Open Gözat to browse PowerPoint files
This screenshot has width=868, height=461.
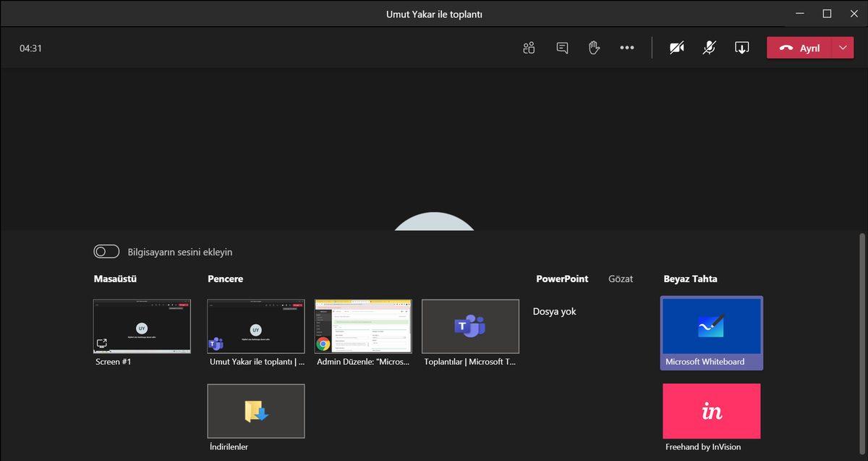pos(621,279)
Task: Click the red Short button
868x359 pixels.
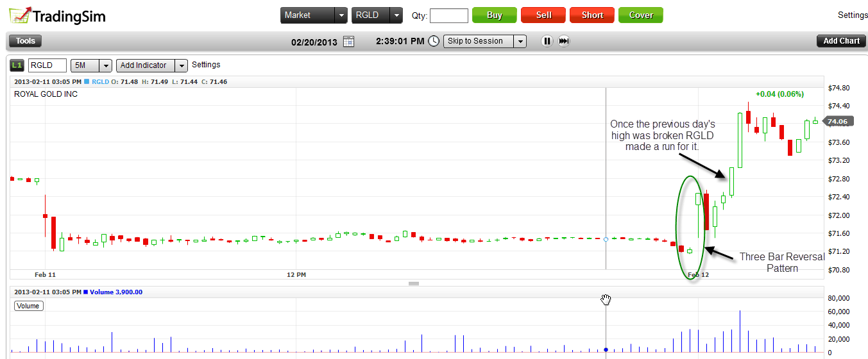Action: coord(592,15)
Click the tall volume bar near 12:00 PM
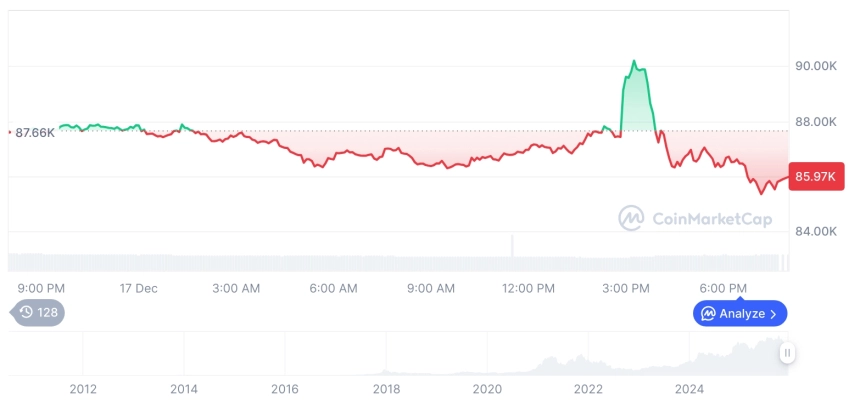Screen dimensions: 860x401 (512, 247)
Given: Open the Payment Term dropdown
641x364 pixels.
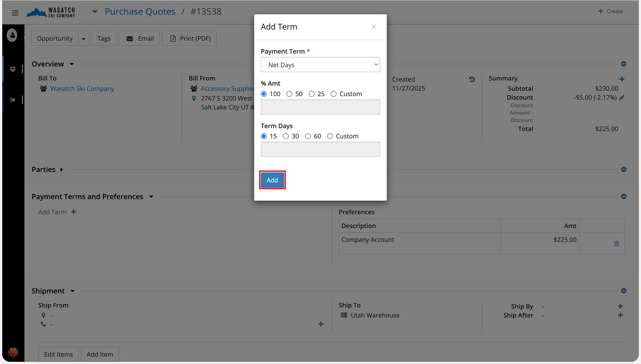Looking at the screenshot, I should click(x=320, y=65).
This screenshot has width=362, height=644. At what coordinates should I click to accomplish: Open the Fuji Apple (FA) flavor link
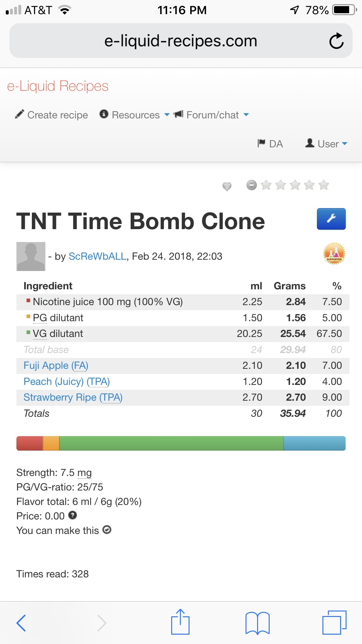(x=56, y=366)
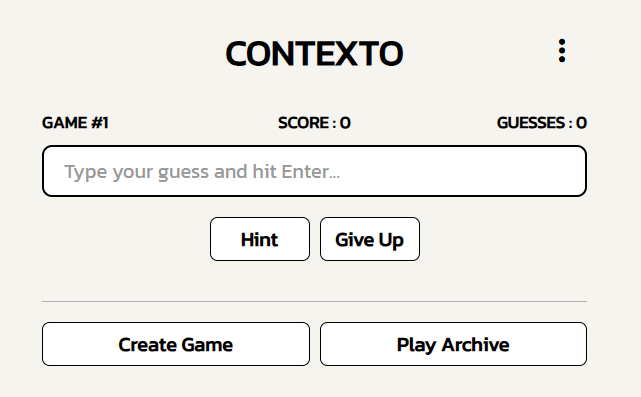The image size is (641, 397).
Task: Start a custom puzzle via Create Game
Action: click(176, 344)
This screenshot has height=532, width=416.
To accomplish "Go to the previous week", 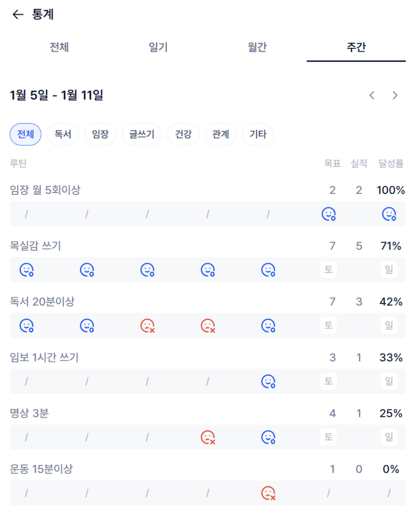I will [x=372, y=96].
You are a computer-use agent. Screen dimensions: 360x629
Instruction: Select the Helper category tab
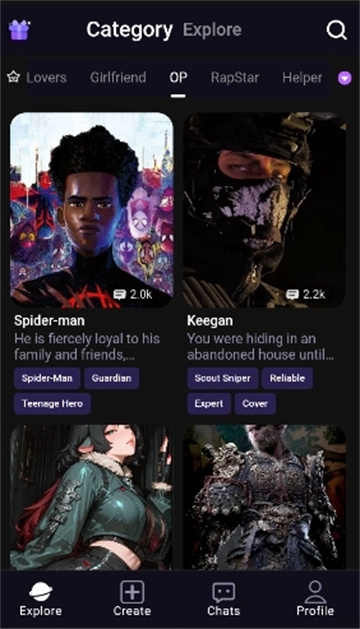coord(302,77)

:::

Exercise prompt:
Repeat only the lines between the start of the data and the line with "Given: Open the Payment Term dropdown", including those two lines, and skip the pictures.

Written response:
Open Gözat to browse PowerPoint files
This screenshot has width=868, height=461.
pos(621,279)
Task: Click the red Short button
868x359 pixels.
Action: coord(592,15)
Click the tall volume bar near 12:00 PM
Screen dimensions: 860x401 (512, 247)
Given: Open the Payment Term dropdown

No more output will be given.